Last year, Amazon filed a lawsuit against fake review brokers on Facebook, and Google had to remove 115 million counterfeit evaluations.
This is troubling, given the number of people who rely on product reviews. One 2023 survey noted online reviews factored into purchasing decisions for 93 percent of internet users.
"More bot traffic could indeed open the floodgates for online scams," Mr. Cooper said.
Though it appears those gates have already been opened.
Fox in the Henhouse
Bad bot traffic has increased 102 percent since last year and may outpace human-generated content entirely. Yet again.
This happened in 2016 and was especially problematic during the U.S. presidential election. Since then, AI-generated content has grown more sophisticated, and tech insiders say people need to be prepared for another bot surge in 2024.
And with more people struggling to tell the difference, online scammers have a significant advantage.
"The difficulties in distinguishing between bots and actual humans will probably get worse as this technology develops, which will hurt internet users. The possibility of being used by bad actors is a major worry," Vikas Kaushik, CEO of TechAhead, told The Epoch Times.
Mr. Kaushik said without the ability to identify bots, people can easily get caught up in disinformation and phishing scams. Further, these digital cons aren't always obvious.
Tech security researcher Kai Greshake told Vice in March that hackers could trick Bing's AI chatbot into asking for personal information from users through the use of hidden text prompts.
"As a member of the sector, I see this developing into a serious problem," Kaushik said, adding: "To create more complex detection techniques and build open standards for recognizing bots, developers and academics must collaborate."
He believes education and awareness campaigns are essential so the public can be more cautious and confident while "conversing online with strangers."
Mr. Cooper agreed.
"The bot-human confusion could lead to misunderstandings, mistrust, and misuse of personal data. It's like chatting with a parrot, thinking it's a person: amusing until it repeats your secrets."
He compared the rise in bot traffic to inviting a fox into the henhouse. "We need to be vigilant and proactive in our defenses."
For some, the solution is simple. Just "unplug" from the digital world.
It's a sentiment shared often alongside notions of moving off the grid and a longing for the days when the "dead internet theory" seemed much less plausible. But for many, this isn't realistic.
Alternatively, some are striving for a balance with their online usage, including limiting social media usage.
Humanity's love-hate relationship with social media, especially Facebook and Twitter, has created anxiety, anger, and depression for millions.
Despite an uptick in social media usage this year, roughly two-thirds of Americans believe the platforms have a primarily negative effect on life.

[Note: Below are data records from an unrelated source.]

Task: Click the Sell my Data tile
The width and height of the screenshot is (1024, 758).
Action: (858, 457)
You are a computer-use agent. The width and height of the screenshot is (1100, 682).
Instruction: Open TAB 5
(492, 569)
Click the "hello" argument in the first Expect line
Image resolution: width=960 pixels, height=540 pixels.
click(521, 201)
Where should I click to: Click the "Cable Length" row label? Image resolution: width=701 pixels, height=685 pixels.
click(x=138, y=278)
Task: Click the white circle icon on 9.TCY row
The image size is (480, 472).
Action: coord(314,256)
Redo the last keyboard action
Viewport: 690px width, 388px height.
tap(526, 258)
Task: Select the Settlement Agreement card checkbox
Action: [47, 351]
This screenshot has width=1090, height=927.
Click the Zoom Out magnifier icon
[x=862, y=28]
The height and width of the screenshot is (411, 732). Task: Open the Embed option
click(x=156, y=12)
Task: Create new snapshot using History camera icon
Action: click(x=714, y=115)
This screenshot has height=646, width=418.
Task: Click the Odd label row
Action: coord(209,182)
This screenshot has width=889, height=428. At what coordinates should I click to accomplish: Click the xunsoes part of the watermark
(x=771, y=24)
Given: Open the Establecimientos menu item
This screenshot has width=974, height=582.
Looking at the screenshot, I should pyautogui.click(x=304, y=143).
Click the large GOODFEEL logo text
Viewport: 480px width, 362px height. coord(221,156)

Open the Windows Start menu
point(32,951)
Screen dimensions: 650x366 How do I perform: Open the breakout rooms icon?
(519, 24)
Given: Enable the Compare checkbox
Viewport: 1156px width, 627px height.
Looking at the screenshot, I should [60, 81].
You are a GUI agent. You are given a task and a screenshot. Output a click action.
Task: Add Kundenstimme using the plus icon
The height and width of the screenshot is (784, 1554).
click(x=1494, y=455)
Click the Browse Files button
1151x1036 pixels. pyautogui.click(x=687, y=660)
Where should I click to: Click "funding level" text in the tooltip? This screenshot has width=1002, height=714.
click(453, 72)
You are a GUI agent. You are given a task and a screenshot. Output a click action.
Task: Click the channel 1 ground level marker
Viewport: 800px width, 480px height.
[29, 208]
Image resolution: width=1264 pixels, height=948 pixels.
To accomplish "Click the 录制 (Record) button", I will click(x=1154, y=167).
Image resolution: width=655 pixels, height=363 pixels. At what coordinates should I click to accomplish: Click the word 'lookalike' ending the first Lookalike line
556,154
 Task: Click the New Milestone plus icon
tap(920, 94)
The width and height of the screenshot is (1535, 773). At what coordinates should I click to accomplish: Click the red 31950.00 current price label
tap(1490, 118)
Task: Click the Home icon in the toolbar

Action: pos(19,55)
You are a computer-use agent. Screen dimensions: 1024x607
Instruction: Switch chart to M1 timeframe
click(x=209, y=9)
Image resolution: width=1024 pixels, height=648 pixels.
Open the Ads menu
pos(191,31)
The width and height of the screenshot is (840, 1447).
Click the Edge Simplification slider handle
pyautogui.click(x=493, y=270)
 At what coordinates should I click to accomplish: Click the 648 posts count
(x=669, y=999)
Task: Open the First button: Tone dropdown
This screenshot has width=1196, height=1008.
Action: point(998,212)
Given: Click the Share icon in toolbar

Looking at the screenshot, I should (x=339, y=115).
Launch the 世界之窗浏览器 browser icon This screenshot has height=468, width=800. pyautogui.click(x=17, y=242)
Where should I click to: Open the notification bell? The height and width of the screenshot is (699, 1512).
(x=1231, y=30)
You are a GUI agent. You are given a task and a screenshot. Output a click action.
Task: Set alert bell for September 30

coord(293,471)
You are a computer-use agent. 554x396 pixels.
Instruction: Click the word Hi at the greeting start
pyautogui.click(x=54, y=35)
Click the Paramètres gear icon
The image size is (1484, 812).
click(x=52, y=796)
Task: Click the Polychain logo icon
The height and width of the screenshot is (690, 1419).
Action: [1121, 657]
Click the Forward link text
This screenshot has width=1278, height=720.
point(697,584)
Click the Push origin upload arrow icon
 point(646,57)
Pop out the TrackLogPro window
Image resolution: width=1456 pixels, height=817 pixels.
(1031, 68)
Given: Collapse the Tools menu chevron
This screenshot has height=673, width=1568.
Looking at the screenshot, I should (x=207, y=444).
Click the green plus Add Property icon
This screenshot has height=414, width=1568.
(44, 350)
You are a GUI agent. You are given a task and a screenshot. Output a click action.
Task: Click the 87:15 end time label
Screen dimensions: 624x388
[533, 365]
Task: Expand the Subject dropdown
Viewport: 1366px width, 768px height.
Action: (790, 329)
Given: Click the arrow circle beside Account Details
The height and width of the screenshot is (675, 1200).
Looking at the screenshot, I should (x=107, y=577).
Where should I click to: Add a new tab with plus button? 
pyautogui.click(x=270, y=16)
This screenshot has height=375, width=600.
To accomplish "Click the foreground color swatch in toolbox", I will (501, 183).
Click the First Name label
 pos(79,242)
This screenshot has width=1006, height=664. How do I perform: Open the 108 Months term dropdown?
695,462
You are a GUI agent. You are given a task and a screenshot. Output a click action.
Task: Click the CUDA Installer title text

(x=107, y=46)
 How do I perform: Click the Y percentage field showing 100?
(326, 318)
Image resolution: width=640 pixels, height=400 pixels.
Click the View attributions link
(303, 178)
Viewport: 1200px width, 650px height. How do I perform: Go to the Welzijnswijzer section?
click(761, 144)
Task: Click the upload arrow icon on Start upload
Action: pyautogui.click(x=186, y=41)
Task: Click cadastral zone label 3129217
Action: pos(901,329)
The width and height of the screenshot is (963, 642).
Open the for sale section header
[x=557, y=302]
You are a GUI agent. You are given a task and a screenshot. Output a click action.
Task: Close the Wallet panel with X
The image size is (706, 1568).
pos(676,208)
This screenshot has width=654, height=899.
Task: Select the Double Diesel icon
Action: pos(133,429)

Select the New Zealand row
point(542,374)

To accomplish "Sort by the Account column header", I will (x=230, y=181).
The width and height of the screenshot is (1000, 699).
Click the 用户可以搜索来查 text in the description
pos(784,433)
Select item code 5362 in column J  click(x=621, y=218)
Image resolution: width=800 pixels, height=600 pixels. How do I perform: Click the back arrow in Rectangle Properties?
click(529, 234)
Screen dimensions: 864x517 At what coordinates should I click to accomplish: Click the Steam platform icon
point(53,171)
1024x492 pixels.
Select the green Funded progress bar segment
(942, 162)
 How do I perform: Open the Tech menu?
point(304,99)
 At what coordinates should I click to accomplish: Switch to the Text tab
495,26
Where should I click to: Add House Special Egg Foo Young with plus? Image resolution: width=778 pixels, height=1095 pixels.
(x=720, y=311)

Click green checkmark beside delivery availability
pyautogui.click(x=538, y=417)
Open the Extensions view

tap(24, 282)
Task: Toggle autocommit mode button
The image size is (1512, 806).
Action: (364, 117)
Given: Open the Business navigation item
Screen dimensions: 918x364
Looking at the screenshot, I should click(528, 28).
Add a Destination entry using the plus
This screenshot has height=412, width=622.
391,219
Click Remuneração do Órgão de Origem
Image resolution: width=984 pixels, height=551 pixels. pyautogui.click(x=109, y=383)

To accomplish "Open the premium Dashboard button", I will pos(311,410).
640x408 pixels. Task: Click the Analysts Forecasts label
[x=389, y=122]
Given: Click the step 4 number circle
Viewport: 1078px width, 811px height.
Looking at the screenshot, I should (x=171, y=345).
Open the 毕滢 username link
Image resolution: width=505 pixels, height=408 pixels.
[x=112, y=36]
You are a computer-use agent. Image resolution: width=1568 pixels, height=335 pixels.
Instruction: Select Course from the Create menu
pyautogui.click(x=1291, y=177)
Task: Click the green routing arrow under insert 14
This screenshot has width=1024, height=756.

And the surge in bot traffic is throwing gas on this fire.
Stepping back from social media and its bot swarms has its merits.
Findings from a 2022 study noted participants who took a one-week break from the platforms experienced improvements in anxiety, depression, and their overall sense of well-being.
As humanity's day-to-day interactions continue shifting from physical to virtual, people have become increasingly dependent on the web. So it begs to question: Can humans take back the internet from the bots?
Some tech experts believe it's possible. And it starts with helping people identify what they're engaging with.
"There are a few strategies users can employ to identify bots," Zachary Kann, the founder of Smart Geek Home, told The Epoch Times.
In his experience as a network security professional, Mr. Kann said there are methods a user can employ to determine if they're interacting with another person.
Like Mr. Cooper, he suggested watching response patterns carefully.
"Bots often respond instantly and may use repetitive language."
Mr. Kann also said people should check profiles since bots often have generic or incomplete online profiles.
He added an inability to distinguish between bots and humans could lead to research accuracy challenges.
"It can lead to skewed data analytics, as bot interactions can inflate website traffic and engagement metrics."